• Task directions: Copy out every one of the rows below, word for word.
— start of Exercise material —
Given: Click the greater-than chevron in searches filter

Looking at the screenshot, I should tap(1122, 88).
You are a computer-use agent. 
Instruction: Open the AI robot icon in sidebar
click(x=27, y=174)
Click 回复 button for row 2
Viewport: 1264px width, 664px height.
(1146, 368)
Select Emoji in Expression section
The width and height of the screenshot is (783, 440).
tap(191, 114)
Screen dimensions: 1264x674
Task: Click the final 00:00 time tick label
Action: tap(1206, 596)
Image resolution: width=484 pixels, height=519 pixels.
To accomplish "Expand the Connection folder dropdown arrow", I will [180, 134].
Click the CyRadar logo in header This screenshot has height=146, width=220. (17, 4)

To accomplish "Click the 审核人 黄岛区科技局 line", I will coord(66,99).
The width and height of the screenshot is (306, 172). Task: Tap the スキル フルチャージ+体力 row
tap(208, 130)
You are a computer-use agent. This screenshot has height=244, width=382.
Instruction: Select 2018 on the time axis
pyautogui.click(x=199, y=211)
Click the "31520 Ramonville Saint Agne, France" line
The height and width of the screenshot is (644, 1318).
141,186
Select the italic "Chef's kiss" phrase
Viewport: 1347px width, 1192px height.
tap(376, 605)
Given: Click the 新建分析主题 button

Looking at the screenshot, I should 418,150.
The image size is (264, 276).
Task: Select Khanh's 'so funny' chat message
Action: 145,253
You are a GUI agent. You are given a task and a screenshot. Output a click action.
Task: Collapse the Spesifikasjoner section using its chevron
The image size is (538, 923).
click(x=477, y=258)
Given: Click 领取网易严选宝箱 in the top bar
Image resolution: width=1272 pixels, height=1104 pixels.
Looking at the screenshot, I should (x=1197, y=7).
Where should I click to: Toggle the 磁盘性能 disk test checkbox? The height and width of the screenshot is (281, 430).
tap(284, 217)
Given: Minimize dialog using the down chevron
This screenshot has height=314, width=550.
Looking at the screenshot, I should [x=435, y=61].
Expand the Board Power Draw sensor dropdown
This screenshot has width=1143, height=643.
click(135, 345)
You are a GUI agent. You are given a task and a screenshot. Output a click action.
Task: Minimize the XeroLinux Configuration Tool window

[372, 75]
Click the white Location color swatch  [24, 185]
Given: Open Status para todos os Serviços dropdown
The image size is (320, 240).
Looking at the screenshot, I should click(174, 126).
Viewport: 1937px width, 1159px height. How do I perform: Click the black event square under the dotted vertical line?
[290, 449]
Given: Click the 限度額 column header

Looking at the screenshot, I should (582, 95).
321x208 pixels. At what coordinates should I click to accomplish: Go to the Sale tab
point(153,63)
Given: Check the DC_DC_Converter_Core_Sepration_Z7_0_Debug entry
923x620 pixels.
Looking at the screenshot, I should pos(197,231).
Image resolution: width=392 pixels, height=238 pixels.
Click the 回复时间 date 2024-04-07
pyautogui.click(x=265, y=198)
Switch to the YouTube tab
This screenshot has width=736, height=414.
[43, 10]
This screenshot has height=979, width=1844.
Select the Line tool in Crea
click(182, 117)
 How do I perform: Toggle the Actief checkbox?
— end of Exercise material —
• Exercise result:
Given: Click the greater-than chevron in searches filter

Looking at the screenshot, I should tap(1122, 88).
You are a computer-use agent. 
Instruction: Open the AI robot icon in sidebar
click(x=27, y=174)
Click 回复 button for row 2
Viewport: 1264px width, 664px height.
(1146, 368)
Select Emoji in Expression section
The width and height of the screenshot is (783, 440).
tap(191, 114)
Screen dimensions: 1264x674
Task: Click the final 00:00 time tick label
Action: tap(1206, 596)
Image resolution: width=484 pixels, height=519 pixels.
To accomplish "Expand the Connection folder dropdown arrow", I will [180, 134].
Click the CyRadar logo in header This screenshot has height=146, width=220. (17, 4)

To accomplish "Click the 审核人 黄岛区科技局 line", I will coord(66,99).
The width and height of the screenshot is (306, 172). Task: Tap the スキル フルチャージ+体力 row
tap(208, 130)
You are a computer-use agent. This screenshot has height=244, width=382.
Instruction: Select 2018 on the time axis
pyautogui.click(x=199, y=211)
Click the "31520 Ramonville Saint Agne, France" line
The height and width of the screenshot is (644, 1318).
141,186
Select the italic "Chef's kiss" phrase
Viewport: 1347px width, 1192px height.
tap(376, 605)
Given: Click the 新建分析主题 button

Looking at the screenshot, I should 418,150.
The image size is (264, 276).
Task: Select Khanh's 'so funny' chat message
Action: 145,253
You are a GUI agent. You are given a task and a screenshot. Output a click action.
Task: Collapse the Spesifikasjoner section using its chevron
The image size is (538, 923).
click(x=477, y=258)
Given: Click 领取网易严选宝箱 in the top bar
Image resolution: width=1272 pixels, height=1104 pixels.
Looking at the screenshot, I should (x=1197, y=7).
Where should I click to: Toggle the 磁盘性能 disk test checkbox? The height and width of the screenshot is (281, 430).
tap(284, 217)
Given: Minimize dialog using the down chevron
This screenshot has height=314, width=550.
Looking at the screenshot, I should [x=435, y=61].
Expand the Board Power Draw sensor dropdown
This screenshot has width=1143, height=643.
click(135, 345)
You are a GUI agent. You are given a task and a screenshot. Output a click action.
Task: Minimize the XeroLinux Configuration Tool window

[372, 75]
Click the white Location color swatch  [24, 185]
Given: Open Status para todos os Serviços dropdown
The image size is (320, 240).
Looking at the screenshot, I should click(174, 126).
Viewport: 1937px width, 1159px height. How do I perform: Click the black event square under the dotted vertical line?
[290, 449]
Given: Click the 限度額 column header

Looking at the screenshot, I should (582, 95).
321x208 pixels. At what coordinates should I click to accomplish: Go to the Sale tab
point(153,63)
Given: Check the DC_DC_Converter_Core_Sepration_Z7_0_Debug entry
923x620 pixels.
Looking at the screenshot, I should pos(197,231).
Image resolution: width=392 pixels, height=238 pixels.
Click the 回复时间 date 2024-04-07
pyautogui.click(x=265, y=198)
Switch to the YouTube tab
This screenshot has width=736, height=414.
[43, 10]
This screenshot has height=979, width=1844.
Select the Line tool in Crea
click(182, 117)
 How do I perform: Toggle the Actief checkbox?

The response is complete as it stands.